EXERCISE INSTRUCTIONS: Please put the entries starting with the line containing "You are a computer-use" and going on through the line containing "point(615,204)" into a JSON list of strings, one string per line, with blank lines left out. Leave the pictures out of the answer.
====== EXERCISE DATA
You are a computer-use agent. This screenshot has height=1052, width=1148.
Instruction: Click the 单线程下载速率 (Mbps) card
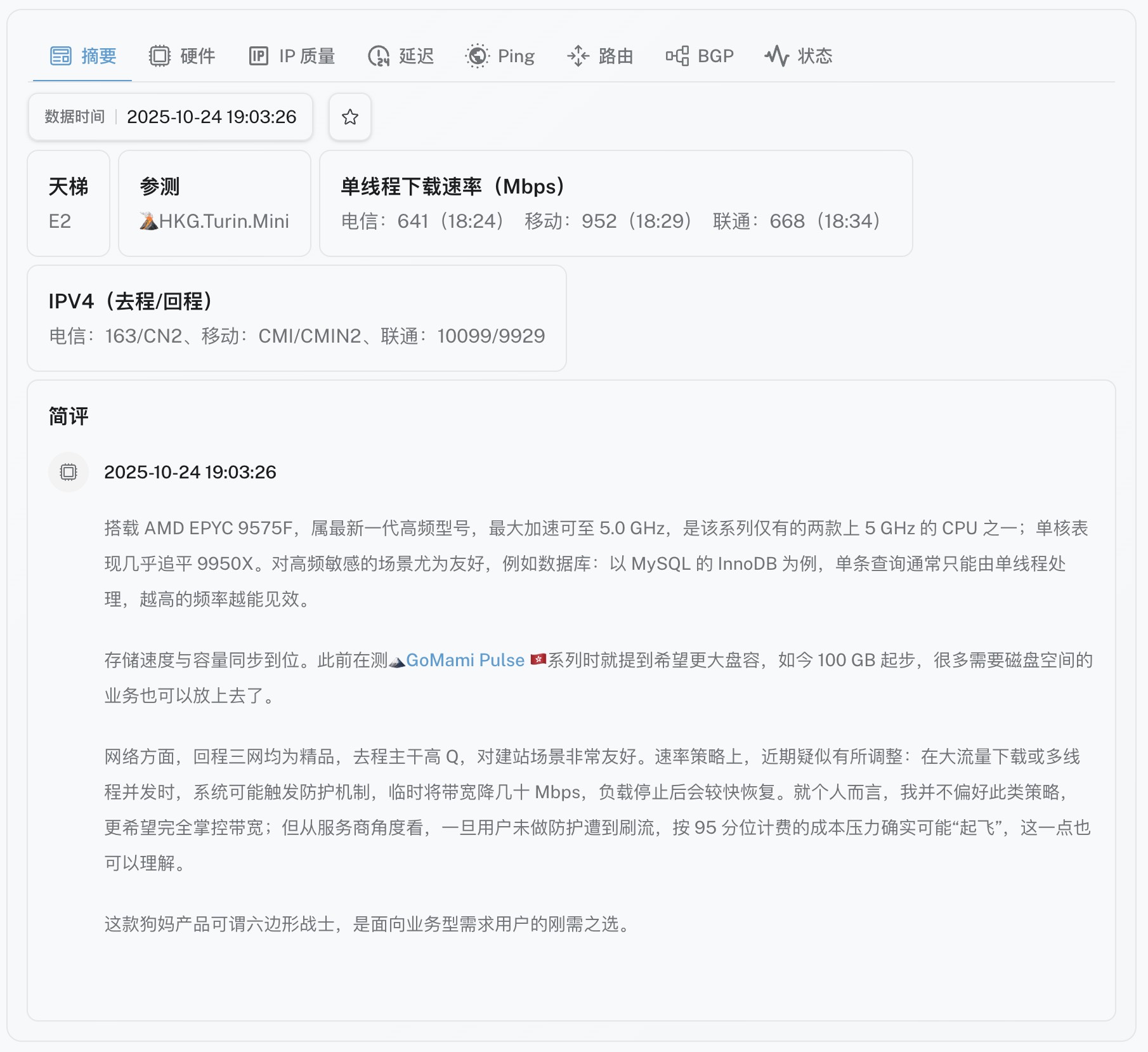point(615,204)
============
====== EXERCISE DATA
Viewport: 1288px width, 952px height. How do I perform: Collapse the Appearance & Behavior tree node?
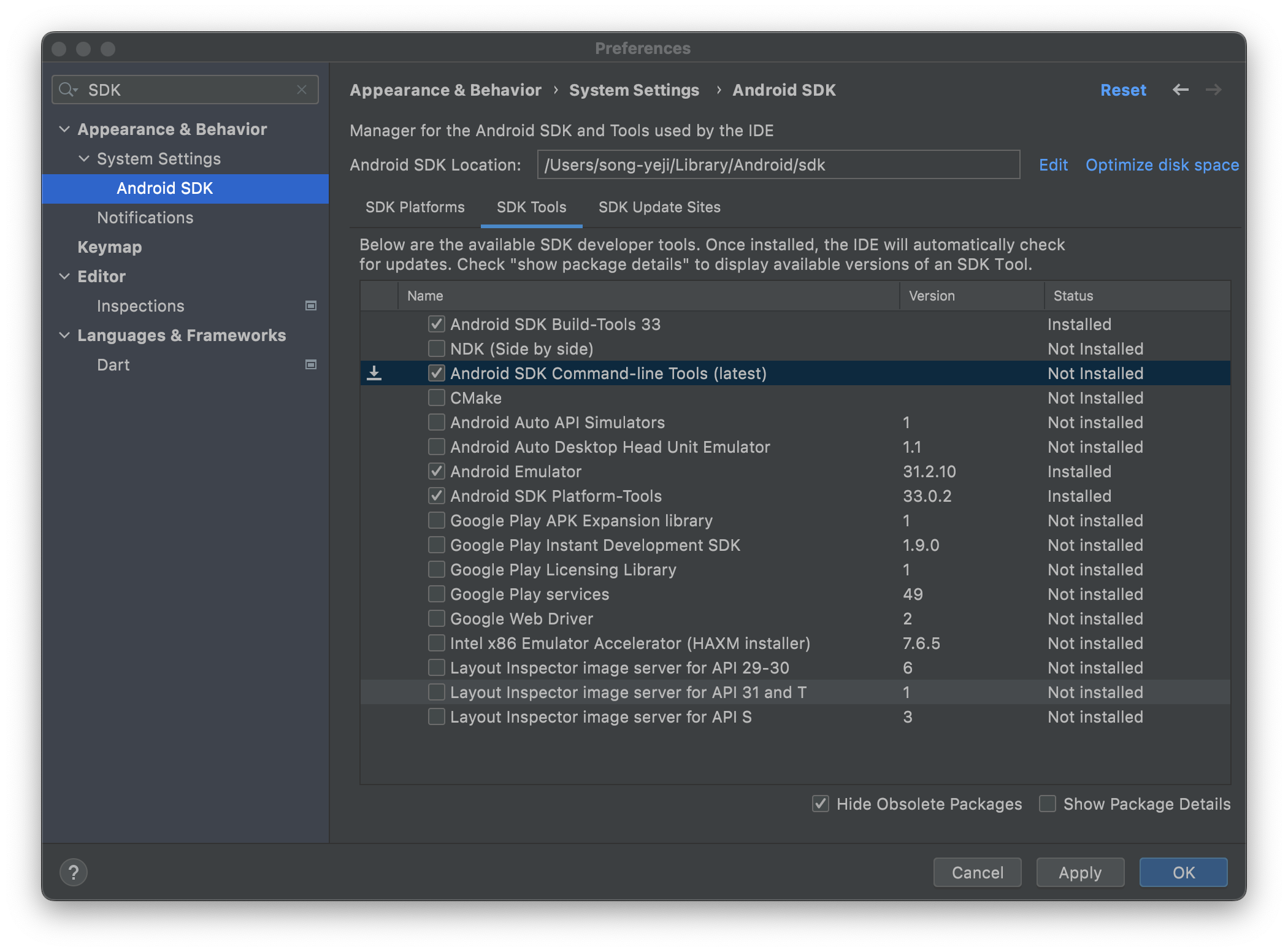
============
====== EXERCISE DATA
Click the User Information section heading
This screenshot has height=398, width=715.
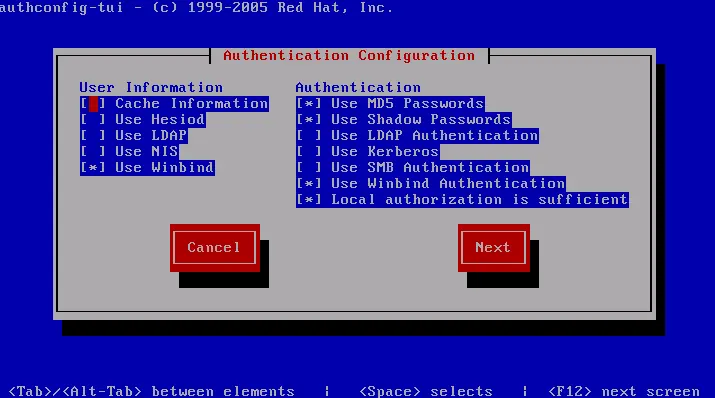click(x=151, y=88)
============
ANSWER TO THIS TASK:
[
  "You are a computer-use agent. This screenshot has height=1052, width=1148.",
  "Instruction: Click the 单线程下载速率 (Mbps) card",
  "point(615,204)"
]